EXERCISE REQUIREMENTS | Copy each of the following records verbatim, reproducing every line without any alteration.

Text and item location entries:

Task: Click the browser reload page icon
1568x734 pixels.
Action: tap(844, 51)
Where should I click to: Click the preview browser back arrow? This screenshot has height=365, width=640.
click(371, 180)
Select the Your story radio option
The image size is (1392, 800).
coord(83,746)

TASK ANSWER |
Task: Click the browser reload page icon
1568x734 pixels.
Action: tap(844, 51)
Where should I click to: Click the preview browser back arrow? This screenshot has height=365, width=640.
click(371, 180)
Select the Your story radio option
The image size is (1392, 800).
coord(83,746)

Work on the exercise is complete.